Bounds on the Bayes Error Given Moments
We show how to compute lower bounds for the supremum Bayes error if the class-conditional distributions must satisfy moment constraints, where the supremum is with respect to the unknown class-conditional distributions. Our approach makes use of Curto and Fialkow’s solutions for the truncated moment problem. The lower bound shows that the popular Gaussian assumption is not robust in this regard. We also construct an upper bound for the supremum Bayes error by constraining the decision boundary to be linear.
💡 Research Summary
The paper addresses the fundamental question: given only a finite set of moments (e.g., means and variances) of the class‑conditional distributions, what is the worst‑case Bayes error that can arise? The authors develop both a lower bound and an upper bound on the supremum Bayes error over all possible distributions that satisfy the prescribed moment constraints.
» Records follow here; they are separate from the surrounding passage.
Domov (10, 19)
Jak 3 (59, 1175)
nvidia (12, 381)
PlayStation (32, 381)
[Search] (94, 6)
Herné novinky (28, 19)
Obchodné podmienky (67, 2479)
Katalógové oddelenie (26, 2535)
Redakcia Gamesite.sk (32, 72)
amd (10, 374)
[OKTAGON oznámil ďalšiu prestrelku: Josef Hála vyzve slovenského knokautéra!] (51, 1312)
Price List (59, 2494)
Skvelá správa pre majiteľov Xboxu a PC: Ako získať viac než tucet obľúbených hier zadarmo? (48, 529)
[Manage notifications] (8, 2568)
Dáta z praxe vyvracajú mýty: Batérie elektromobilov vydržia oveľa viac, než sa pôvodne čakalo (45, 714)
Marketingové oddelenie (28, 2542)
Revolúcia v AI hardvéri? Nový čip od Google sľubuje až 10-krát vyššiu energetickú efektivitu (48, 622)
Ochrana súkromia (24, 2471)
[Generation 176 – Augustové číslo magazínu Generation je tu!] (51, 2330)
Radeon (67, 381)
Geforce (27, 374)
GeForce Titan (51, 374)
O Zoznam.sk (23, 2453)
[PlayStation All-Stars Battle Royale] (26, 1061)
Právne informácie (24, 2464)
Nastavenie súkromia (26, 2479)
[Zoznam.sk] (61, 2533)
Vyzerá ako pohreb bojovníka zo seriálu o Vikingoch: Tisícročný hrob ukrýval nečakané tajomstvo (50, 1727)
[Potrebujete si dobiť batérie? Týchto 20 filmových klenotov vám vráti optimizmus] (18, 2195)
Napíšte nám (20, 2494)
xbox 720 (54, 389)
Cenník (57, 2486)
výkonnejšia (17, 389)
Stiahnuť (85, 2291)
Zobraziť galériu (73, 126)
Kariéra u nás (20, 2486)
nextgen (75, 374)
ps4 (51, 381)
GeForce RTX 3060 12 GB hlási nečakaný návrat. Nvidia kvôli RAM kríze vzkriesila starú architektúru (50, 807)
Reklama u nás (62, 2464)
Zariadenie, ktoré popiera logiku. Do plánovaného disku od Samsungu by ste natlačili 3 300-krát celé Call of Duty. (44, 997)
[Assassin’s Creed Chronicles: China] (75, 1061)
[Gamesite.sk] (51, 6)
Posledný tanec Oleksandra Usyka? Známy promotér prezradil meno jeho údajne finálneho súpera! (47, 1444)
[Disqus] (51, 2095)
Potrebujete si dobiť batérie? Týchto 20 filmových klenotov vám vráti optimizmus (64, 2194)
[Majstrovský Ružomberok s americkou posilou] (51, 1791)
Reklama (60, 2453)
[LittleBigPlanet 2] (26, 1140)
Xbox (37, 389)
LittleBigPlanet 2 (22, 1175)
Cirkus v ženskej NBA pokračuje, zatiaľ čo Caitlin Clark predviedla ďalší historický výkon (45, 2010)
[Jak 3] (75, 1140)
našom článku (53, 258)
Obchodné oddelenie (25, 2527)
The lower‑bound construction is based on forcing all G class‑conditional distributions to share a common point mass ε at the same location. If each distribution contains a Dirac mass ε at a common point, the Bayes error is guaranteed to be at least ε·(G‑1)/G. The maximal feasible ε is determined by the feasibility of a truncated moment problem: one must find a probability measure whose moments match the given constraints after removing the common mass. Using the Curto‑Fialkow theory of truncated moment problems, the authors translate feasibility into positivity of a moment matrix and a rank‑matching condition. For one‑dimensional distributions, they derive explicit formulas: with only first moments, ε can be arbitrarily close to 1, implying that the Bayes error can approach ½ for two equally likely classes. When both first and second moments are known, ε is bounded by 1‑(μ_i²/σ_i²) for each class i, where μ_i and σ_i² are the prescribed mean and variance. By allowing a global shift Δ of all distributions, they further tighten the bound; the optimal Δ solves a simple quadratic (or linear) equation when variances differ (or are equal). The resulting lower bound is expressed as a supremum over Δ of a simple function of the moments and class priors.
The upper bound is obtained by restricting the decision rule to linear classifiers. Building on Lanckriet et al.’s framework for linear discriminant analysis under moment constraints, the authors formulate a semidefinite program (SDP) that maximizes the error of the best linear separator consistent with the given moments. This yields a computable, though generally loose, upper bound on the worst‑case Bayes error.
The paper includes numerical experiments that illustrate the tightness of the bounds. For synthetic data with varying mean separations and variance ratios, the lower bound closely tracks the actual worst‑case error, while the Gaussian‑assumed error is often overly optimistic, especially when variances differ substantially. The upper bound, though higher than the true Bayes error, provides a practical benchmark: if a classifier’s empirical error far exceeds this bound, either the classifier’s decision surface is far from optimal or the test set is unrepresentative.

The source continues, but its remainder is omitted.